_What you should do_.
Without including any pictures, give back all of the data exactly.

====== Data shown ======

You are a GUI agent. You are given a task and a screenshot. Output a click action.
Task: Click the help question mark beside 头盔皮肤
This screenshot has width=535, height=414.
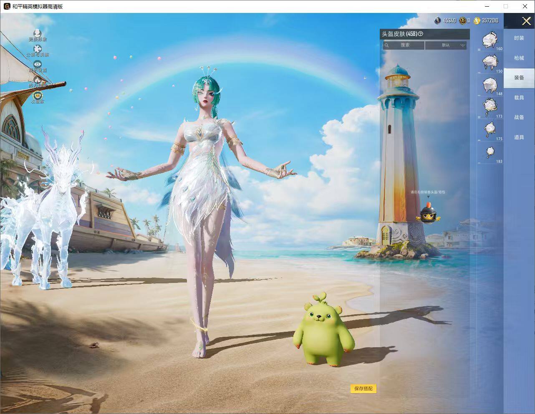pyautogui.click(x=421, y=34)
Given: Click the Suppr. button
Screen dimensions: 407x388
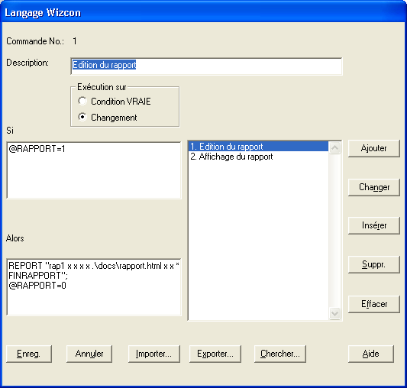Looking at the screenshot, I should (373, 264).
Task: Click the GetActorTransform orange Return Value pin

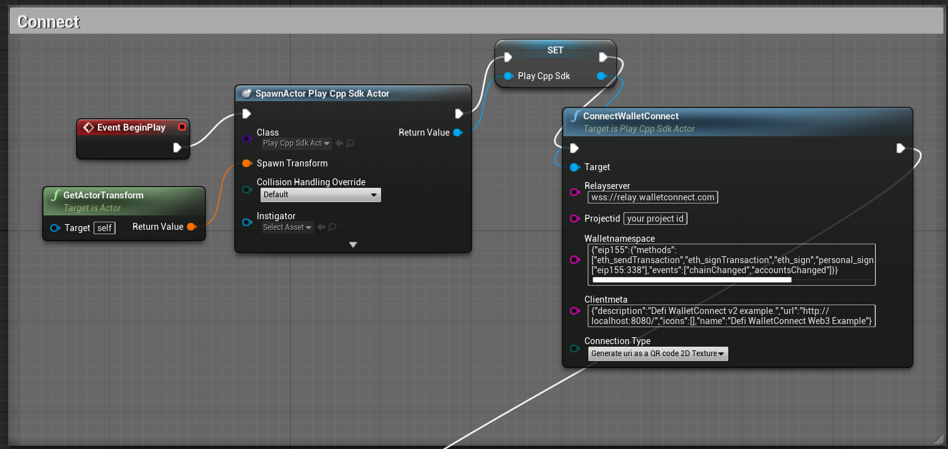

======

_Your solution_.
You are a GUI agent. You are given a task and a screenshot. Output a click action.
Task: Click the help question mark beside 头盔皮肤
This screenshot has width=535, height=414.
pyautogui.click(x=421, y=34)
Given: Click the Suppr. button
Screen dimensions: 407x388
Looking at the screenshot, I should (373, 264).
Task: Click the GetActorTransform orange Return Value pin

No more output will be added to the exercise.